С другой стороны, самоуверенная якобинская Франция создает достаточно эффективную, прочную и несколько застывшую модель гражданского общества, равняющую всех под одну гребенку, не принимающую местные говоры, исправляющую акцент, навязывающую всем мигрантам, как внутренним, так и внешним, единый шаблон поведения. Вышедшая в свет в 1985 году книга Пьера Сансо «Франция чувствующая» свидетельствует об отступлении частной жизни под натиском публичной.

И совсем из другой области: не является ли отказ рассматривать сексуальность как главное в человеке, согласно великому венцу Фрейду, еще одной причиной сдержанного отношения к частной жизни и к восприятию себя?

Модели частной жизни в XIX веке практически неотделимы от национальных территорий.

ФРАНЦУЗСКАЯ РЕВОЛЮЦИЯ И ЧАСТНАЯ ЖИЗНЬ

Линн Хант





Во время Революции границы между жизнью публичной и жизнью частной были очень размыты. Дух публичности вторгался в сферы, обычно относившиеся к приватной жизни. В начале XIX века в связи с расширением публичного пространства и политизацией повседневной жизни перераспределились сферы влияния общественного и частного. В период между 1789 и 1794 годами общественное пространство непрерывно расширялось, и результатом этого процесса стало возвращение к себе, в лоно семьи, в собственные дома, и частное пространство приобрело более четкие очертания. Тем не менее, пока это возвращение не состоялось, частная жизнь подвергалась наиболее жестокой агрессии за всю историю западного мира.

Революционеры стремились разграничить публичное и частное. Ничто частное (а все интересы были именно частными) не должно было наносить ущерб общей воле новой нации. Девизом всех политиков, от Кондорсе до Тибодо и Наполеона, была одна и та же фраза: «Я не принадлежу ни к какой партии». Политическая деятельность всех партий, группировок и объединений частных лиц становилась синонимом конспирации и заговора, а «интересы» — синонимом «предательства нации».

В разгар Революции «частное» считалось «мятежным», а все, что к нему относилось, приравнивалось к бунту и заговору. Отсюда — стремление революционеров сделать все сферы жизни абсолютно прозрачными. С их точки зрения, только постоянная бдительность государства, имевшего в то время очень четкое определение, может помешать проявлению «частных интересов» и мятежам. Все собрания и встречи, на которых могут обсуждаться политические вопросы, должны быть открыты для «общественности». Салоны и кружки могут быть моментально ликвидированы. В такой политизированной стране, как Франция в то время, любое проявление частных интересов рассматривалось не иначе как контрреволюционная деятельность. «Есть только одна партия — партия интриганов! — громогласно заявлял Шабо. — Все остальные — это партия народа!» Это маниакальное стремление не допустить ни малейшего проявления частных интересов парадоксальным образом стерло границы между частной и общественной жизнью.

+--

Какую фразу, согласно тексту о Французской революции и частной жизни, повторяли все политики от Кондорсе до Наполеона? Список никак не связан с текстом о Французской революции и частной жизни.

> [Список]
+--

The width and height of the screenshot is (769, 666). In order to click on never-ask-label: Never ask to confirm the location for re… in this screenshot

+--

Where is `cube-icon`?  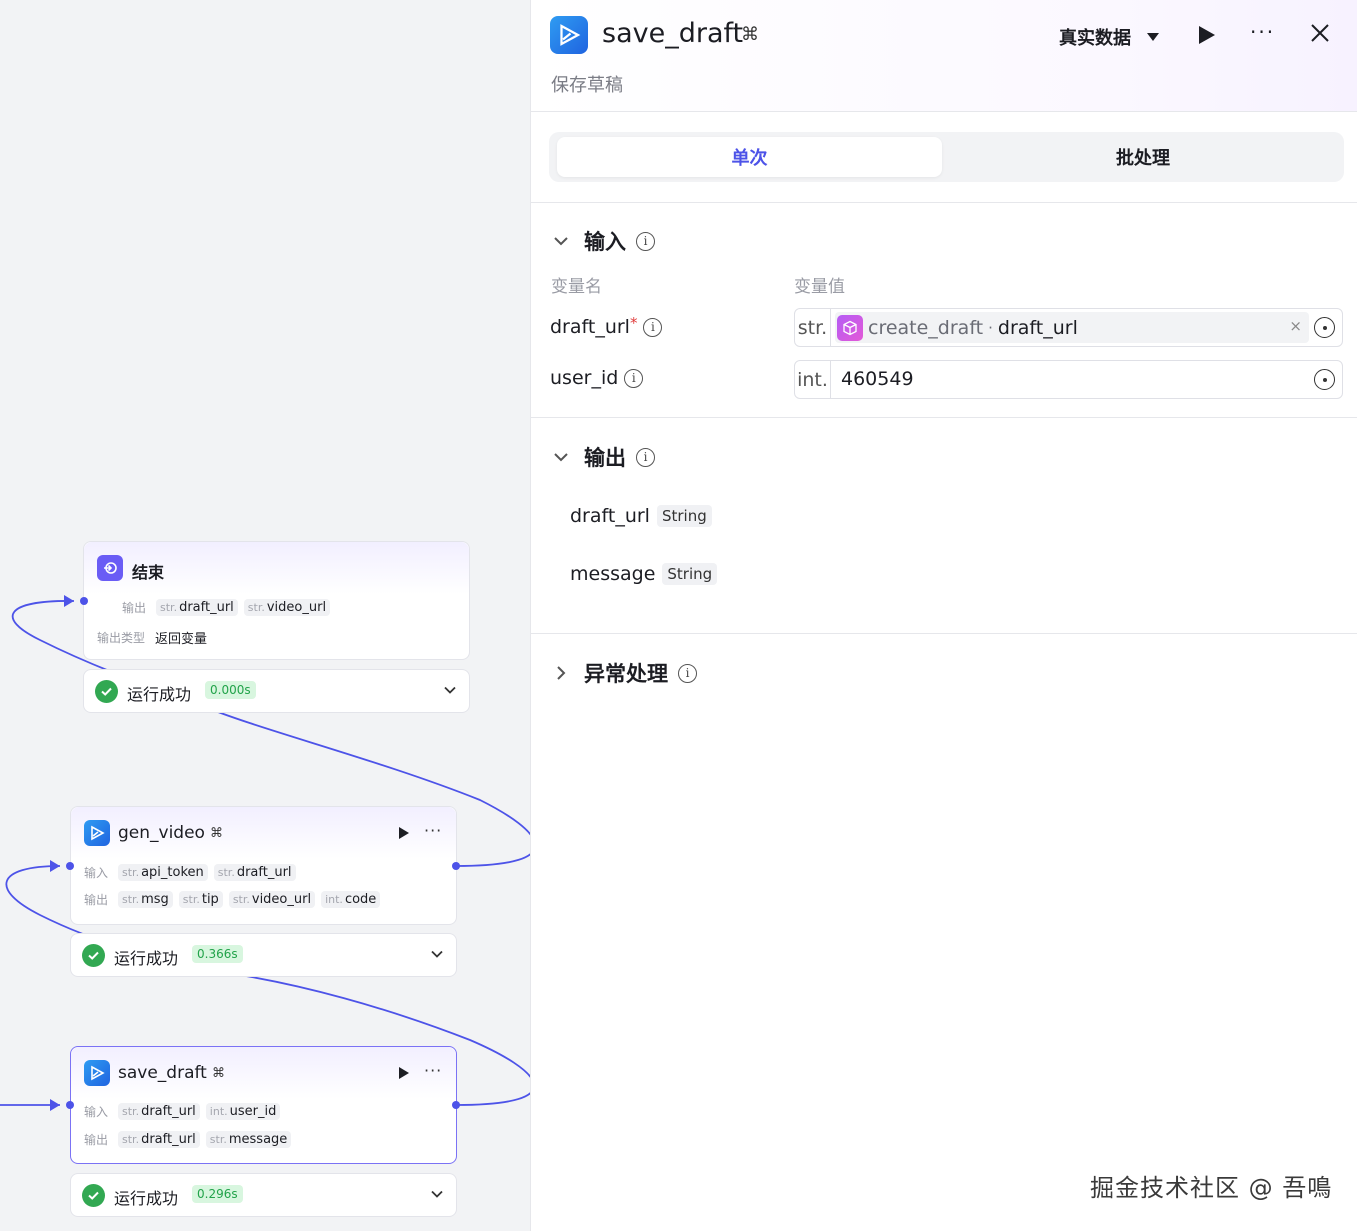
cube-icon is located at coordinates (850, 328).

+--

> [Решение] «Я не принадлежу ни к какой партии».